• Stored records
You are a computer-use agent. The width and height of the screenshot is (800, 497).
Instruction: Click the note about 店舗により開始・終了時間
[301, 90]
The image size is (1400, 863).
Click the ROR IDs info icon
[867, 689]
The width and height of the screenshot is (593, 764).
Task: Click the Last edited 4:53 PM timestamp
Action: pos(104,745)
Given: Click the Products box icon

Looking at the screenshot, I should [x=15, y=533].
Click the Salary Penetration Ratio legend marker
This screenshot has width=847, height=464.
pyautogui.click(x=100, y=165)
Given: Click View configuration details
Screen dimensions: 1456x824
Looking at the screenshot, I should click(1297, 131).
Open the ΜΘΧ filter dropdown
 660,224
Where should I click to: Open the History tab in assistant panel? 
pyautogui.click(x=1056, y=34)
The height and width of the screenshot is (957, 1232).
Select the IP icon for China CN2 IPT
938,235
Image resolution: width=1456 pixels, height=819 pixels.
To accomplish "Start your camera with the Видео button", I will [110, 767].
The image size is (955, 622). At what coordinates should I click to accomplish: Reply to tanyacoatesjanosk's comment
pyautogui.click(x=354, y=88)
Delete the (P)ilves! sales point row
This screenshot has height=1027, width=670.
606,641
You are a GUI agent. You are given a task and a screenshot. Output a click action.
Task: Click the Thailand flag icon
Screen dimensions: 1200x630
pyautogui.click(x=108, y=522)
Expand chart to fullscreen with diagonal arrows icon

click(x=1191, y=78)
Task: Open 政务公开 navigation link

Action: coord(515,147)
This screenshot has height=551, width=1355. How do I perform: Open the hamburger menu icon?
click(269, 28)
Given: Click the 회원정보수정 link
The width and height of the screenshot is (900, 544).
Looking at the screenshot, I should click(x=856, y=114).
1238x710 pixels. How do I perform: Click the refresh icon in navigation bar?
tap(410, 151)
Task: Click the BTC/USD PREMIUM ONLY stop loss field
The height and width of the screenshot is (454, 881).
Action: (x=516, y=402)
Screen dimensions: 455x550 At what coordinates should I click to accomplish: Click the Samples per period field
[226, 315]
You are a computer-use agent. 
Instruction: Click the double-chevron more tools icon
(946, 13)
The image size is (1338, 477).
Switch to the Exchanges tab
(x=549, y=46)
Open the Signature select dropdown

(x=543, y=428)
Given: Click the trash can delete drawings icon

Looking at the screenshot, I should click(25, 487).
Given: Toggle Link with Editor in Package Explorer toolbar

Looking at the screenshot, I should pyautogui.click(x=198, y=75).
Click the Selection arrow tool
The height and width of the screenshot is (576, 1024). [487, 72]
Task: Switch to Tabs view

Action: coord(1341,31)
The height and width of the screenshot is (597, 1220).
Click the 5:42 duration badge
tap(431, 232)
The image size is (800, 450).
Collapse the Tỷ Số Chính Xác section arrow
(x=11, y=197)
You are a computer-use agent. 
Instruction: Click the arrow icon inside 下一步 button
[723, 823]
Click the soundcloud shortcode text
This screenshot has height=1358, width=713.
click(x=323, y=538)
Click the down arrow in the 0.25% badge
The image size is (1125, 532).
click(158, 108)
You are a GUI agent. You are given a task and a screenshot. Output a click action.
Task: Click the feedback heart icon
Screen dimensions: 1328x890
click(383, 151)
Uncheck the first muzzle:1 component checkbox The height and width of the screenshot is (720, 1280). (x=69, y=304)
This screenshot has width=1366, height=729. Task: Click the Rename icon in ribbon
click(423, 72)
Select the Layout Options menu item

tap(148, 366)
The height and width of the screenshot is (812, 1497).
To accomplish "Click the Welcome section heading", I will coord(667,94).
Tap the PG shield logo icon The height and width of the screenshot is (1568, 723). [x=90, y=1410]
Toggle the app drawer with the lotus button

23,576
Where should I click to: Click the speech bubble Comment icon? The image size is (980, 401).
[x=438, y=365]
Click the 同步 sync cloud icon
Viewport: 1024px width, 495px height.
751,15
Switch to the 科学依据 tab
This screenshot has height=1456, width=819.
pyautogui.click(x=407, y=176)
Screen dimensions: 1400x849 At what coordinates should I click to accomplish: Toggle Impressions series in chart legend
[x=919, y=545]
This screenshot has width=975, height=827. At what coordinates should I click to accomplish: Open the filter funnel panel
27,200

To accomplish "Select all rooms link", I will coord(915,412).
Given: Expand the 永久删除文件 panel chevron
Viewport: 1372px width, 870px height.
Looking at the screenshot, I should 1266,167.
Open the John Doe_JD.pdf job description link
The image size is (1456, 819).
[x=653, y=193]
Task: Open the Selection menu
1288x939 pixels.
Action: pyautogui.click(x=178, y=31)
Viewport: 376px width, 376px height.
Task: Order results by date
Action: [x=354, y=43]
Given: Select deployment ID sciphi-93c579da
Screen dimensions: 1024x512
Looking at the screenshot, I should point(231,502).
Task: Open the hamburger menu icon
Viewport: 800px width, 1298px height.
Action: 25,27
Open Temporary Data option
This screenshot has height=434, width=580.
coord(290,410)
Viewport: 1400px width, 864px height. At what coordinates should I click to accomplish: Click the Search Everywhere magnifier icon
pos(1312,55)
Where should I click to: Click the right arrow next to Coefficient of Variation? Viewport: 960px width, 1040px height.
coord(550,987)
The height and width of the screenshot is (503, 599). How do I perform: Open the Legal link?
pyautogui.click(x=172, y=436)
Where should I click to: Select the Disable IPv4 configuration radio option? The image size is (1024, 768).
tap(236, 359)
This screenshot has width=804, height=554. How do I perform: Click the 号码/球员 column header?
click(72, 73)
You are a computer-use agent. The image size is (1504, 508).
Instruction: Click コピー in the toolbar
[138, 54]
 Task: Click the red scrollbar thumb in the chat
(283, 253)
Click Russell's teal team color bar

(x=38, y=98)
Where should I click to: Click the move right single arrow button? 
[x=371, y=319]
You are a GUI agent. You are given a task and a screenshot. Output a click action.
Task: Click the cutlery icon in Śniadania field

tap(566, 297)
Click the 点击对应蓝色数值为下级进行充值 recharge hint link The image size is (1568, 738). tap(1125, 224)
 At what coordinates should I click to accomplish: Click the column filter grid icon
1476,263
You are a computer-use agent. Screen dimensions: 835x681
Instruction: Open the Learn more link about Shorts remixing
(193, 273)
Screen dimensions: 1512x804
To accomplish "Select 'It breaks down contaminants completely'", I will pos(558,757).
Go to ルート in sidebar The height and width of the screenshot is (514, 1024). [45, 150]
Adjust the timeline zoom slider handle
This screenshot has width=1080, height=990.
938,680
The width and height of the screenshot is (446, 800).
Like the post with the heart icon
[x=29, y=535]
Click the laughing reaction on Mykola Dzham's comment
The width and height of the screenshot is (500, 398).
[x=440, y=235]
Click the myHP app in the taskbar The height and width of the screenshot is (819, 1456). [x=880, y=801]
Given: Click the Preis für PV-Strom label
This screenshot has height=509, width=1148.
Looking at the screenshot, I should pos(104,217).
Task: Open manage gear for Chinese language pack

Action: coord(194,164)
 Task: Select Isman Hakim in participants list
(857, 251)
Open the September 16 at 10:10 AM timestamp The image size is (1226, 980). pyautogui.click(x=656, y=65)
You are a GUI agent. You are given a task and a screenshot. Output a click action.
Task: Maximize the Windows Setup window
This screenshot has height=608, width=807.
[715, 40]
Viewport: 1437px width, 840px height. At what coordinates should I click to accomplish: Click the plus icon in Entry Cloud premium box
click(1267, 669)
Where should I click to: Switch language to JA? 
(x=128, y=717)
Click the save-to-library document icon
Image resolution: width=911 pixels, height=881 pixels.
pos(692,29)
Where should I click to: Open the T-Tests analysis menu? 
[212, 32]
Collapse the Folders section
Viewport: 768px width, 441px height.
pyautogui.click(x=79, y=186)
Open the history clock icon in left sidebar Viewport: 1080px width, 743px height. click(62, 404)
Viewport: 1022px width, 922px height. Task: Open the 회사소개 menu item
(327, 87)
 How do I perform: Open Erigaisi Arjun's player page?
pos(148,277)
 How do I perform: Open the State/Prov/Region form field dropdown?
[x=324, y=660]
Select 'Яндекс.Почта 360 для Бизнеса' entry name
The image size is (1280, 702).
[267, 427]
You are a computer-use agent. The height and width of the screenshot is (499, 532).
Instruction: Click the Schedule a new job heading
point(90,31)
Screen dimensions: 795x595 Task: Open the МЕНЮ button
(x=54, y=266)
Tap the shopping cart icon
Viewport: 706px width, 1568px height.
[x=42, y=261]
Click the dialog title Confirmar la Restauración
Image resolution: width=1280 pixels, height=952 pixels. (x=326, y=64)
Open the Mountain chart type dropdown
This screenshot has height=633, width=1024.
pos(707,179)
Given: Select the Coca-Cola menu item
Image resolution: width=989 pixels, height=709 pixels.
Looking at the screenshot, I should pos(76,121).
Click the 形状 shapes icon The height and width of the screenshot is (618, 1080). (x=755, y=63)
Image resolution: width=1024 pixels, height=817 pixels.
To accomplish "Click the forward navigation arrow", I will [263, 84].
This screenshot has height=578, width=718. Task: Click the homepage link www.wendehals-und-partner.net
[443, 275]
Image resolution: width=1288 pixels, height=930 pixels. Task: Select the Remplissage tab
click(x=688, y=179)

• WORK TO BE COMPLETED
Please give again the lines above between the line holding "Viewport: 1372px width, 870px height." and the line holding "Given: Select deployment ID sciphi-93c579da", inclusive, exactly as they are and with nothing added.

• TASK RESULT
Viewport: 1372px width, 870px height.
Looking at the screenshot, I should 1266,167.
Open the John Doe_JD.pdf job description link
The image size is (1456, 819).
[x=653, y=193]
Task: Open the Selection menu
1288x939 pixels.
Action: pyautogui.click(x=178, y=31)
Viewport: 376px width, 376px height.
Task: Order results by date
Action: [x=354, y=43]
Given: Select deployment ID sciphi-93c579da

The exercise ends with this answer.